To sum up my reply: Should I try to replace bitsets completely by RaoringBitmap and see how it performs? (I need some help with the benchmarking, as I don't know good benchmarks for other use cases.)
to 1. Okay. I wasn't aware of that. I just copied the behaviour of bitset.pxi/pyx/pxd. I didn't know that this kind of usage is deprecated.
They claim it's a simple pip install. So it might be suitable as a standard package in sage.
It only supports values up to 2**32. But seriously, our current implementation requests 512 MB continous memory in this case. So this performs awful anyway.
I was reluctant to use it, because I thought, you cannot avoid allocating memory over and over.

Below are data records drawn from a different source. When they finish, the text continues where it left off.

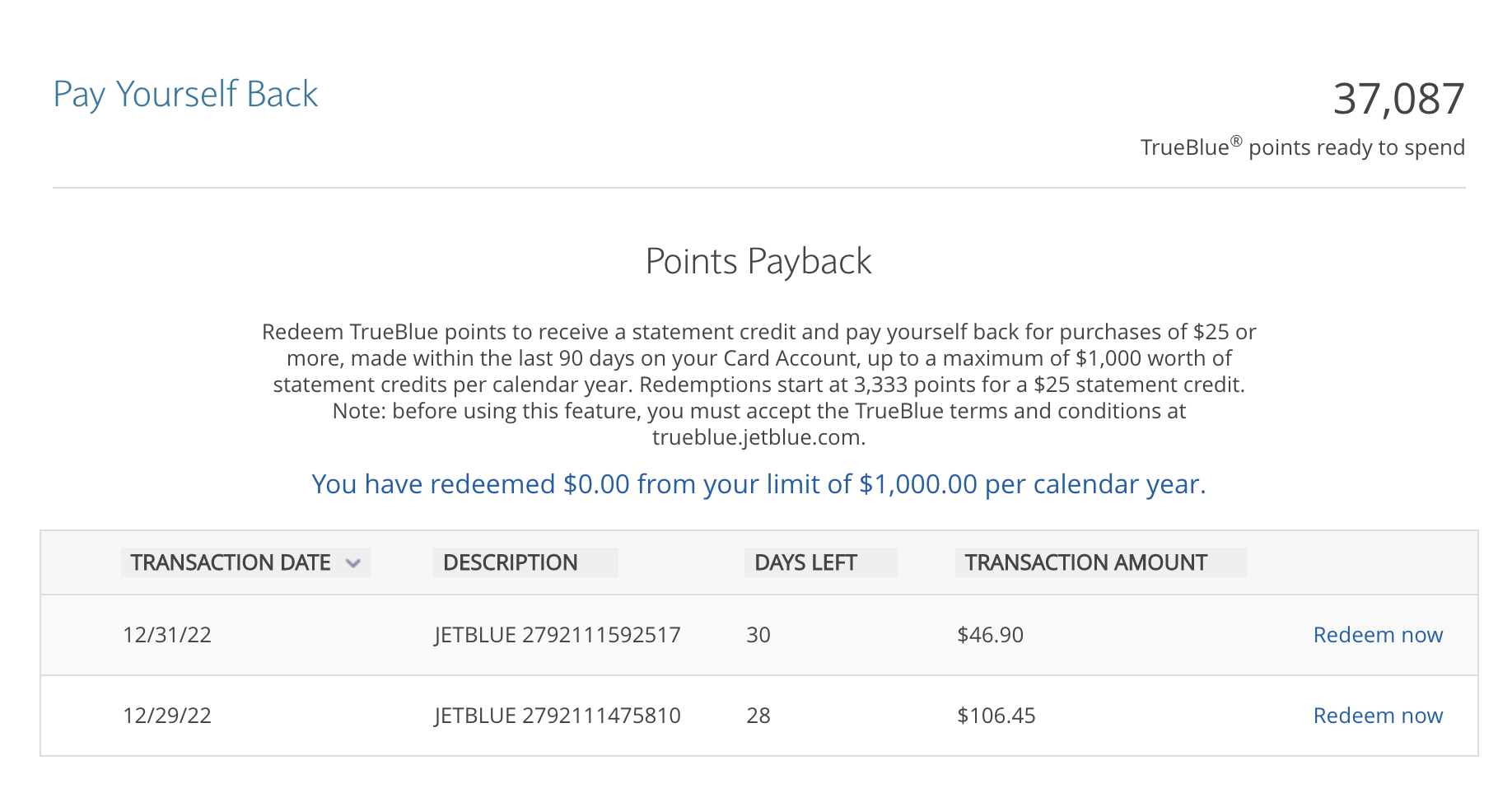
Task: Expand sorting options via the date column chevron
Action: point(356,563)
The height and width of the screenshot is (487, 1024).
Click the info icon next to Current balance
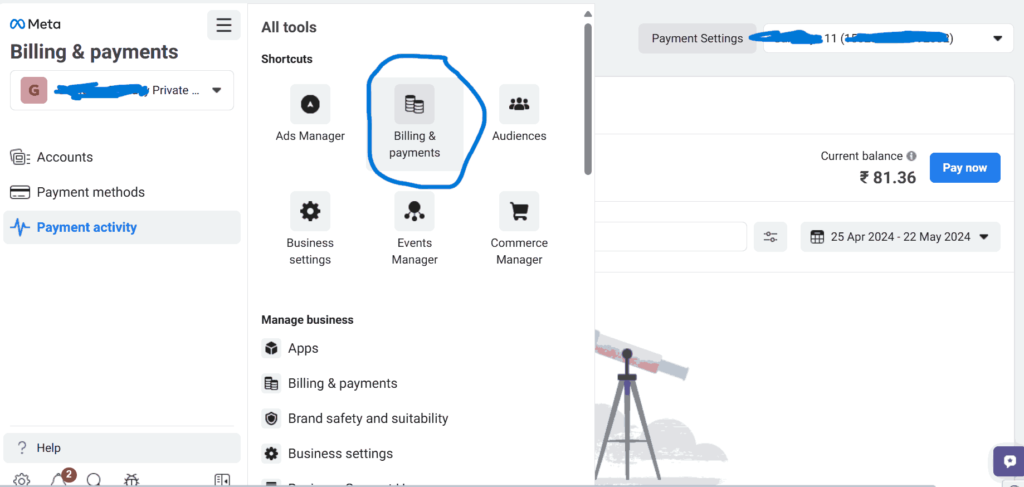click(911, 157)
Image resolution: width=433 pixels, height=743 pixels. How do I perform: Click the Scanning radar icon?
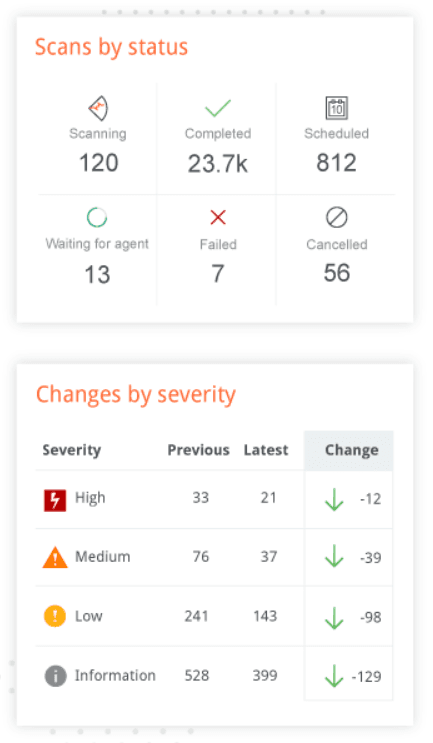pos(98,108)
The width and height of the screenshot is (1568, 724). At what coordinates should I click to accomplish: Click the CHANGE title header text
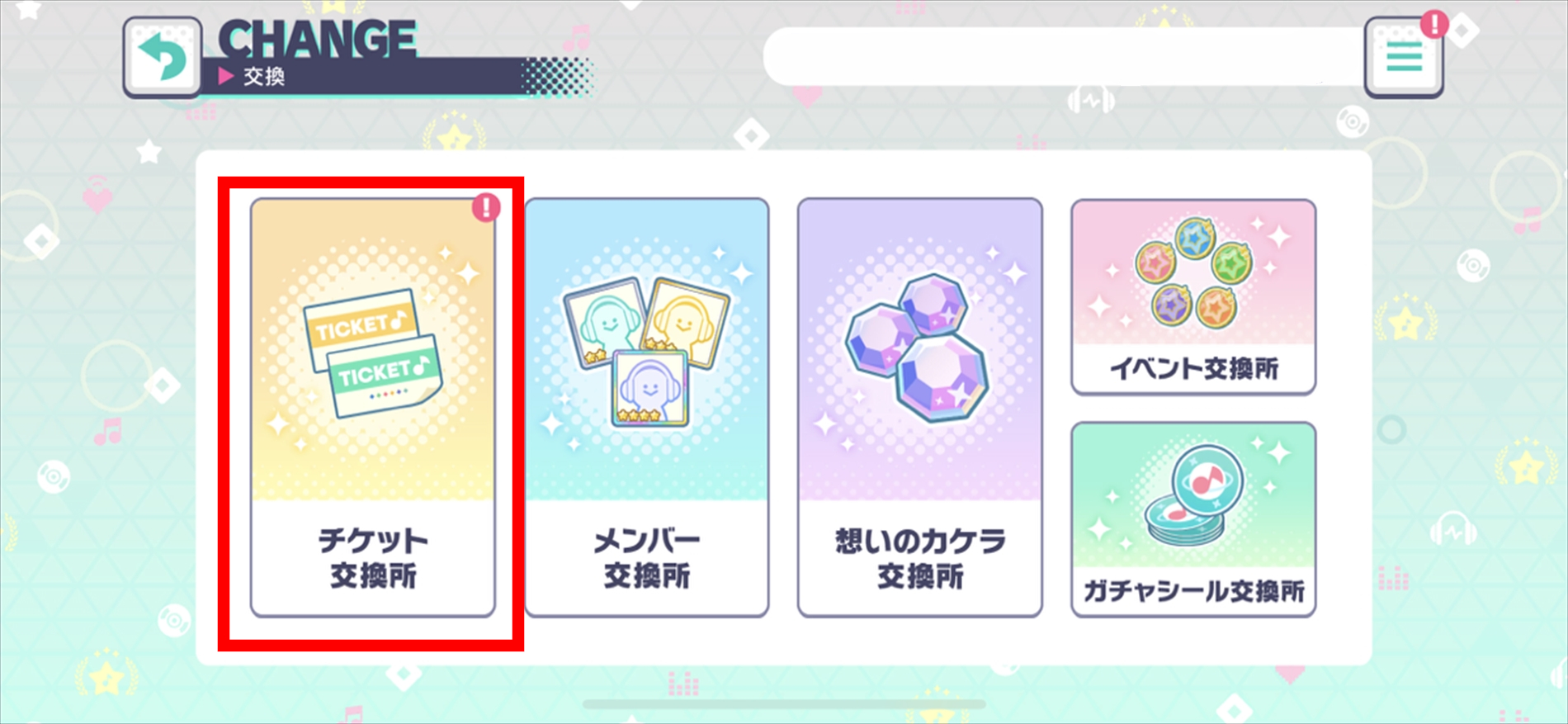pos(318,39)
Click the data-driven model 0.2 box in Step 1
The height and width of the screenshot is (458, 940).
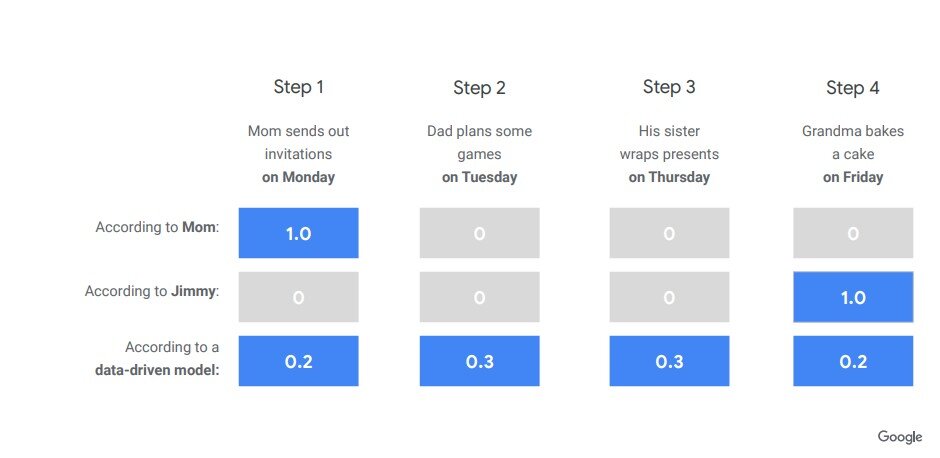click(299, 361)
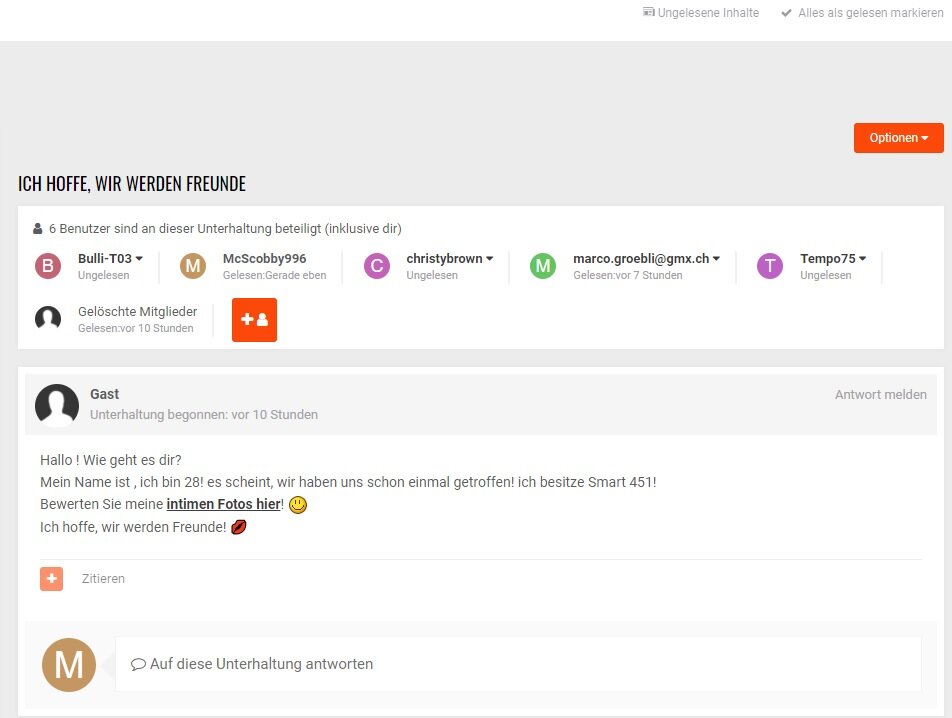Expand the christybrown user dropdown

[x=450, y=259]
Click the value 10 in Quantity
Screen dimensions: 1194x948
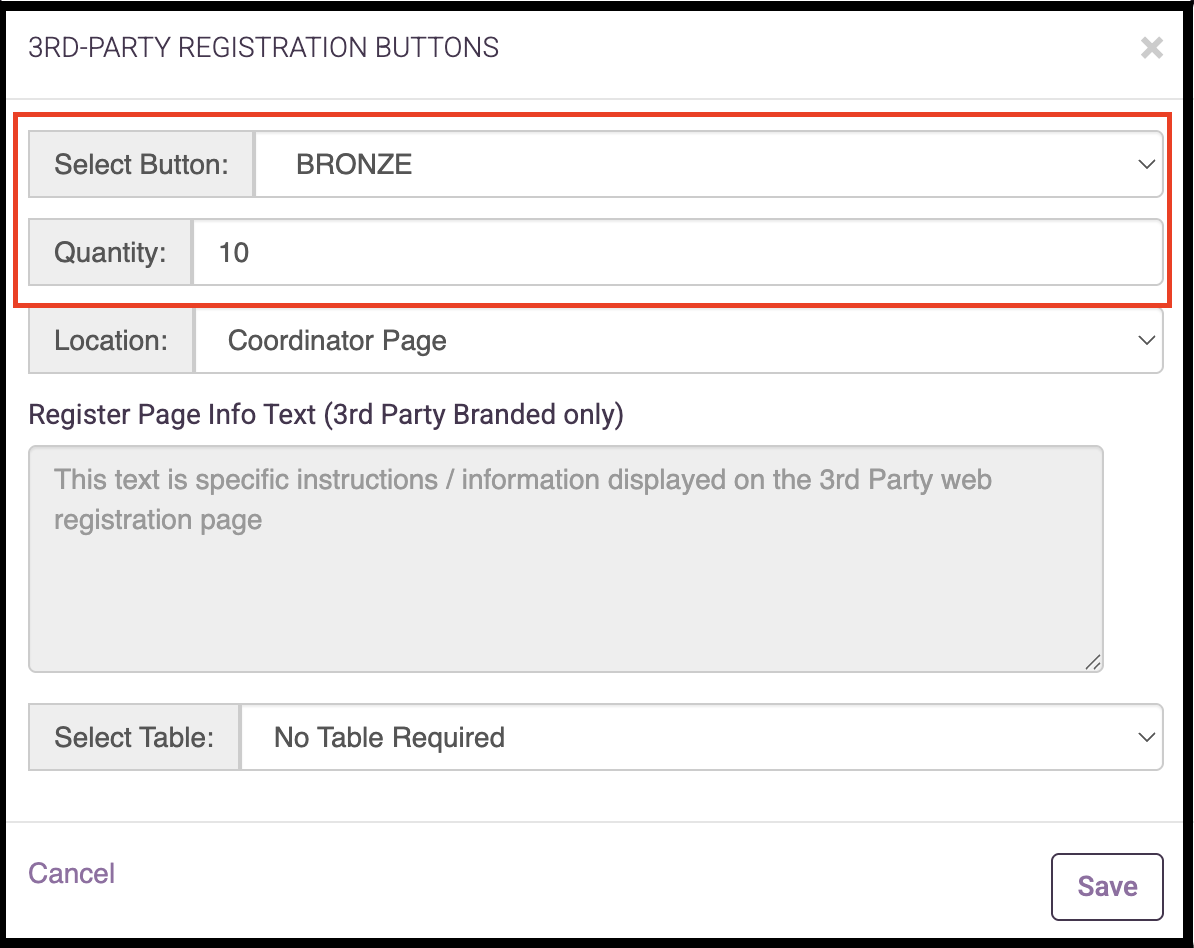pos(234,253)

Only after you and Travis insisted to give up our private implemtation, I looked up, if they have all the features I want.
(And we can always include this definition ourselves from the header.)
With this to perform `dest = A & B`, I need to copy `A` first and to do the operation inplace then. This is a bit slower than optimal, but avoids allocation, if possible.
So after a couple of initial reallocs there shouldn't be any more memory allocations.
The optimized subset check is much more important to me, which appears to be at least as good as my implementation.
Depending on what you and other people think of, I can try to make use of RoaringBitMap or any other library that likely performs well.
I could try to create a branch that completely rips out bitset.pxi and replaces it by a different implementation (with same names as to not change anything else). Then many people could try to come up with benchmarks in different parts of sage.
E.g. this might make dense graphs much better in comparison.
to 3. I didn't try many things yet. For my use case the only thing I need (at the moment) is fast intersection and fast subset check. Dense bitsets perform pretty good with that as it is hard to beat 256 bits per CPU-step (whatever this means). I could perform a bit better however,
by keeping an array of the significant chunks. I wanted to try different things. This is the main reason for
https://trac.sagemath.org/ticket/30549, because my design choice is awful, if you want to change one implemtation detail. With this ticket I can pretty much tell the face-structure that it consists of a roaring bitmap of atoms and coatoms and adapt a few basic functions to the name scheme of that (I also need to take care of freeing the memory, but hey, that's just writing a couple of __dealloc__ methods).